And he was writing that in 1996. Suffice to say, that’s not how it worked. That’s not how it played out. But one of the projects that Crick and others contributed to was this search for neural correlates of consciousness. So we know about unconscious perception, for example, versus conscious perception. What’s going on in your brain that distinguishes the two cases? So if I show an image just below threshold, so as far as you’re concerned, you didn’t see anything, and I show it just above threshold, so you are aware that you’ve seen something, what’s going on in terms of brain dynamics that distinguishes those two cases?
And this question, this way of framing the question, it’s very relevant, for example, if we’re interested in things like predicting recovery of patients in persistent vegetative states or identifying lingering consciousness in people in minimally conscious states. And it’s given rise to a whole host of different theories of consciousness, scientific theories of consciousness. So there are many of these and new ones are being added all the time. I think it’s safe to say that none of them have won the room.
But the big ones are views like global workspace theory, which basically says consciousness is a kind of way that information gets shared across the brain. So information is processed in the brain—I should say more neutrally in intelligent systems. If information is localized, only available to some subsystems, it’s non-conscious. But when information is available to all subsystems, or a dedicated global workspace, as it’s called, basically a dedicated broadcasting network across the brain, that’s when information becomes conscious.
Another example of an influential theory is higher order thought theory that says information in the brain becomes conscious when it is the target of a further higher order thought. So at some level, your brain—you think to yourself, not consciously, although that’s a messy question—at some level your brain is representing, I’m having a perception of red right now, or I’m perceiving a red apple. So when you get a higher order state turning a spotlight as it were on a first order state, a first order mental state, that first order mental state becomes conscious. Now that’s a very crude...
Dan Williams: Can I just ask, just really quickly on that as a follow up, because I think this might be occurring to people. So in the global workspace theory, the conscious states are those that get broadcast to other cognitive systems within the system, within the brain in our case, but you can imagine AI systems working like this. Whereas the higher order thought theory says a psychological state becomes conscious when it’s the target of another thought. And the difference between those is in the global workspace theory, whether or not a state gets broadcast to these other cognitive systems is not a matter of whether it’s the target of another thought. Is that correct as a way of understanding the difference? Okay.

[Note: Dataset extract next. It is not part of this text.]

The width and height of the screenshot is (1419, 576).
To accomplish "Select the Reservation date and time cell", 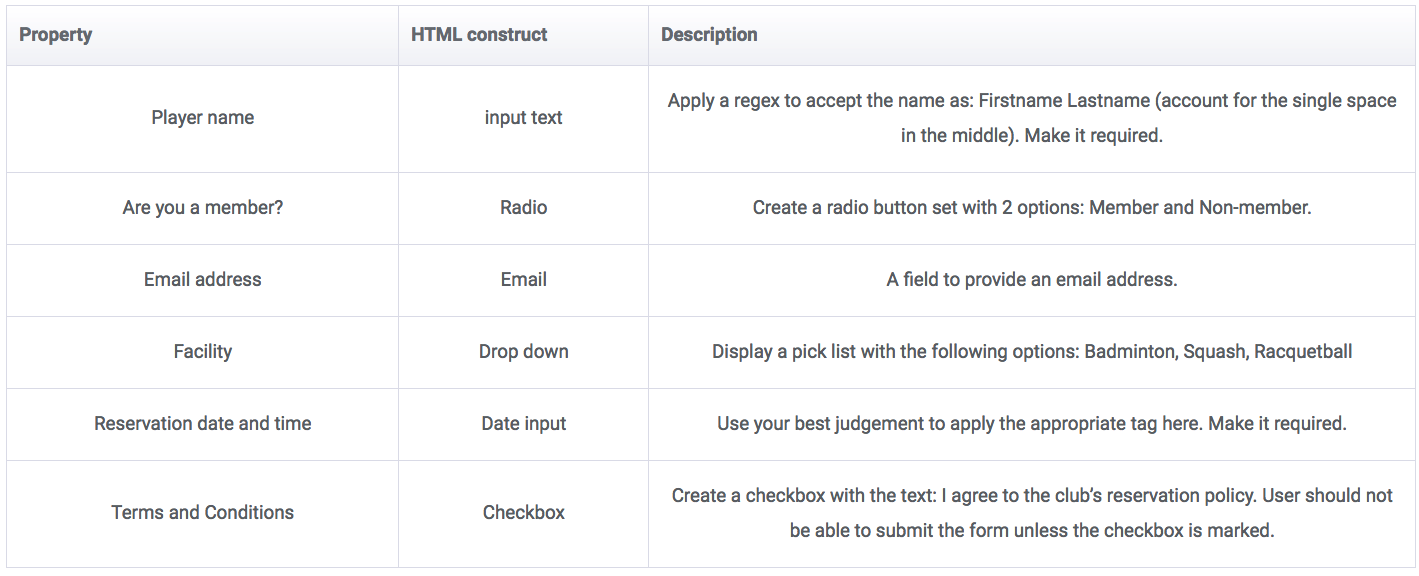I will coord(203,424).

Henry Shevlin: Exactly. Exactly. Yeah. So on a global workspace theory, it doesn’t matter whether a thought is the target of another thought or a mental state is the target of a thought, a higher order representation. As long as it’s just available to everything, it’s conscious. Whereas for the higher order theorist, only those thoughts that are directly thought about or any mental states that are directly thought about are conscious.
Dan Williams: Yeah, okay, so those are two influential theories. As you’ve mentioned, there are a ton of theories, maybe not a ton of influential theories, and potentially people having their own theories that they’re introducing all of the time. I mean, from your perspective then, I suppose one way in which you could approach AI consciousness is you look at scientific theories of consciousness, which have been developed, presumably developed entirely by looking at examples of consciousness either in human beings or to a lesser extent maybe in other animals. You take those scientific theories of consciousness and then you sort of conditionalize and you say if such and such a theory is correct then what are the implications of that theory for thinking about AI consciousness? Is that how you think about this topic or do you approach things differently?

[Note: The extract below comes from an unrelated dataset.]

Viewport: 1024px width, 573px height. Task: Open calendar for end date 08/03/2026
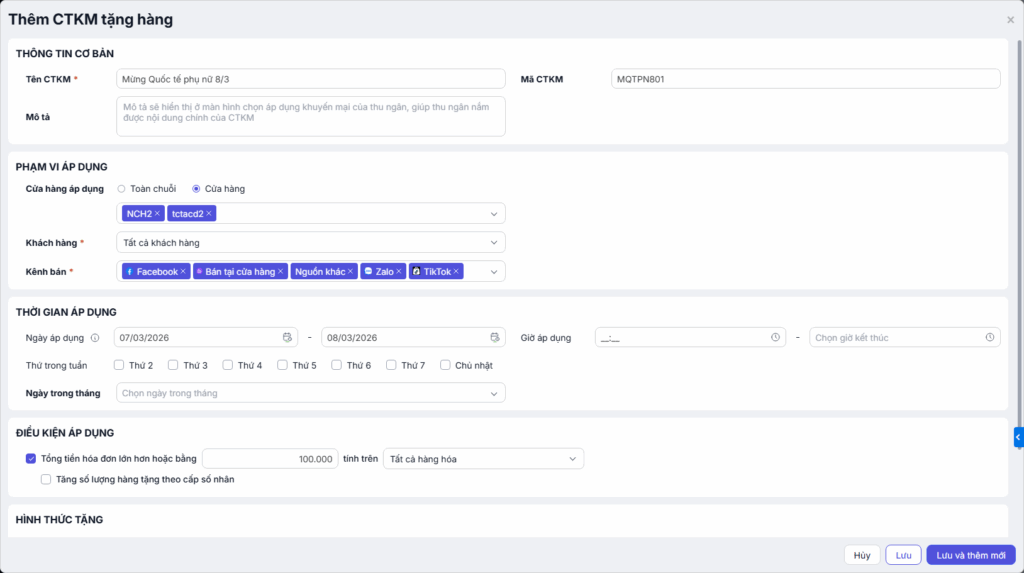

Henry Shevlin: Well, I think that’s a productive way to think about it. So there’s this wonderful report by Patrick Butlin, Robert Long and others from a couple of years ago called “Consciousness in Artificial Intelligence: Insights from the Science of Consciousness.” It basically does exactly that. It says, let’s take all of the leading theories and say, what would an AI system need to do in order to be conscious by the lights of these theories and do any current AI systems do it? And what they find—it’s a very long, very good report—but basically is that consciousness does not seem like the kind of thing that’s impossible for current architectures to realize. In some cases, not for every theory, but for many theories, even with fairly minor tweaks, existing kinds of architectures could give rise to conscious systems.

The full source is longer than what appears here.